Nothing but the lines from the one containing "You are a computer-use" to the final line of the entries should appear, copied exactly and without pictures.

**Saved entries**
--- START ---

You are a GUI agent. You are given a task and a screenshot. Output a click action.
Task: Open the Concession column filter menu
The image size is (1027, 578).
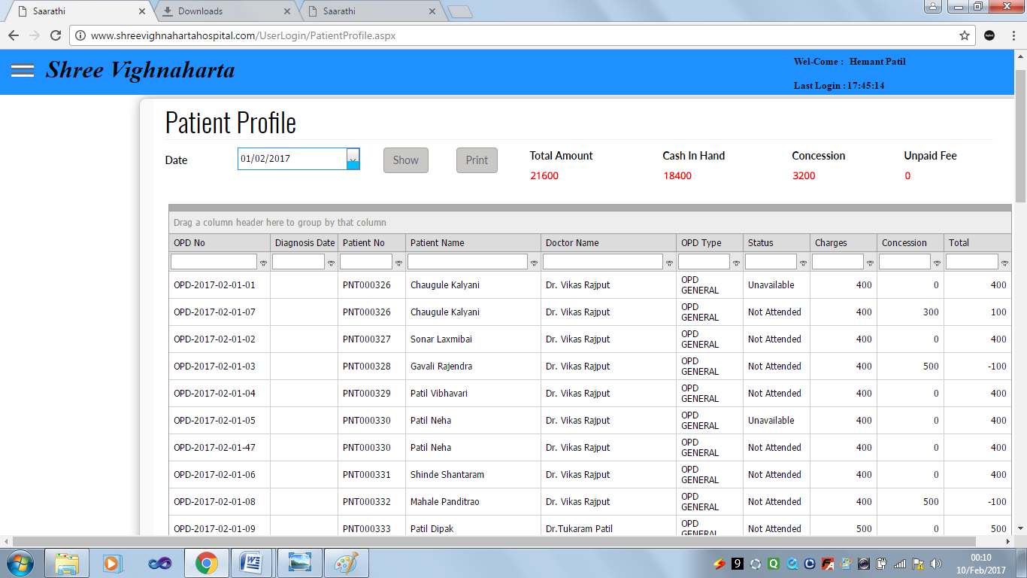(937, 263)
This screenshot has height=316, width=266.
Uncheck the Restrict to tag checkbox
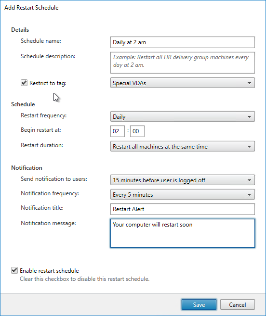coord(24,83)
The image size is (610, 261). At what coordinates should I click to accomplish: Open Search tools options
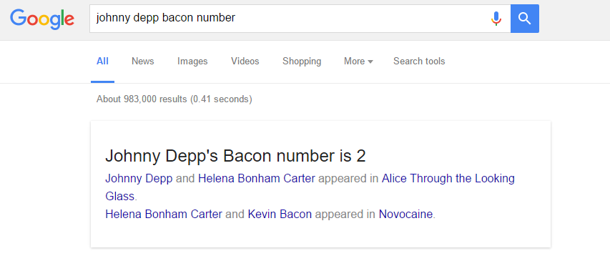pyautogui.click(x=419, y=61)
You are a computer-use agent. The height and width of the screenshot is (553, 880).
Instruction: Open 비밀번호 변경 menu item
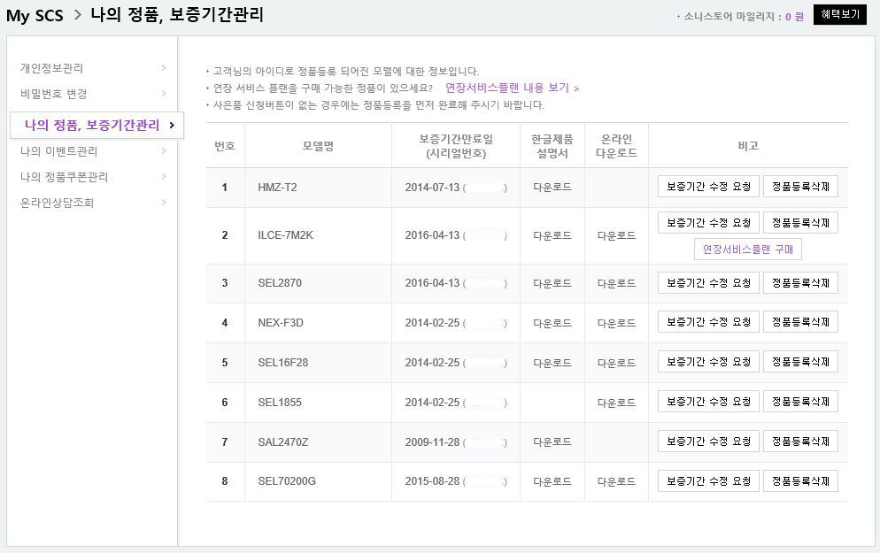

--- END ---

**THE ANSWER**
You are a computer-use agent. The height and width of the screenshot is (553, 880).
Instruction: Open 비밀번호 변경 menu item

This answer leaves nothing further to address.